As she caroms through her day, Diane is constantly reconnecting with a wide web of her own past, reliving moments big and small and sometimes dwelling on painful pieces of her own history. The work she does for others feels as if it is part distraction and part penance; soon enough, you find yourself wanting her to carve out time to take care of herself. Yet even in those moments, there is a weight: working on a poem that is imbued with darkness, or dancing alone, slightly drunk, in the town bar. For Place, it seems like a role that has been waiting for her to come along for quite a while; the story of Diane began with the strong personalities of Jones’ great aunts, Yankees who had come of age during the Depression. “They were funny, they were cruel, they were caring, they were harsh, and I loved them all,” says Jones. “The women were the dominant personalities, while the men tended to be quieter, just kind of there.

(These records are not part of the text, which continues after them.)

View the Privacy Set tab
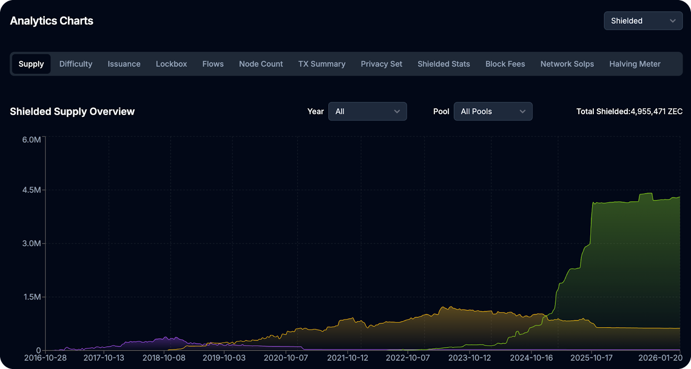[x=381, y=64]

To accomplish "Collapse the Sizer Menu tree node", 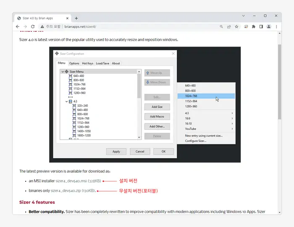I will [63, 72].
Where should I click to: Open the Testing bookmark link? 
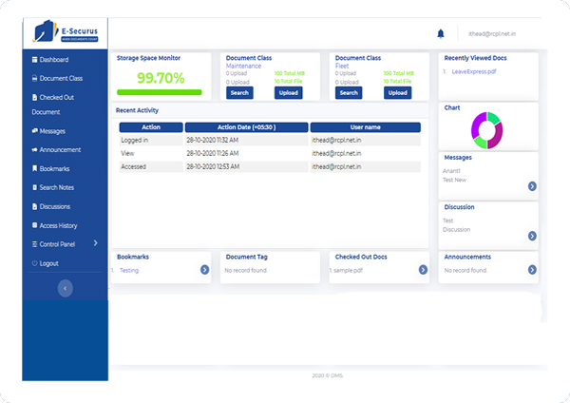tap(129, 270)

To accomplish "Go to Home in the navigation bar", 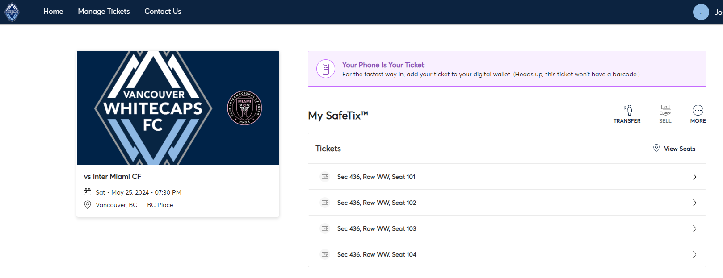I will [53, 12].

So the idea for a film about that world, the world in which I grew up, was with me for a long time.” He and Place kept in touch about the idea for a few years after meeting in 2013; when Jones’ mother died the following year he decided it was time to push through and get the film made.

Though shot near Kingston and Saugerties in New York, the film is set in the sort of rural Massachusetts places where Jones grew up. (A Pittsfield native, Jones, who has been Director of The New York Film Festival since 2013, will be on hand for a special screening at Amherst Cinema, in conversation with Peter Gizzi of UMass Amherst.) For anyone who has grown up in the New England world of extended families, the world of Diane will be a familiar one, filled with old wounds and warm kitchens, but always with a reminder (if sometimes buried down a ways) of what makes it all so worthwhile.

Diane, April 25 (director screening), 7 p.m., Amherst Cinema, 28 Amity St., Amherst. Regular run begins Friday April 26, showtimes TBA

Also this week: Amherst wraps up its Complete Andrei Tarkovsky series with The Sacrifice, the famous director’s last film, made while he was dying from lung cancer. The story of a family that is celebrating the birthday of their patriarch when they get the terrifying news that a new world war — and a likely nuclear holocaust — has begun. To save his family from the impending horror, the nonbeliever Alexander (Erland Josephson, Scenes from a Marriage) strikes a costly bargain with God.

The Sacrifice, April 28, 1 p.m., May 1, 7:00 p.m., Amherst Cinema, 28 Amity St., Amherst

And finally this week: you probably don’t need me to tell you that Avengers: Endgame is opening in damn near every theater in the country (my local Cinemark lists at least 30 screenings on Friday alone). Whatever your feelings about the superhero genre, there is no denying its impact on screens big and small. As many of the names that made the genre a success begin to leave these roles behind — Iron Man’s Robert Downey, Jr. turned 54 this month — it will be interesting to see how, or if, the stories evolve.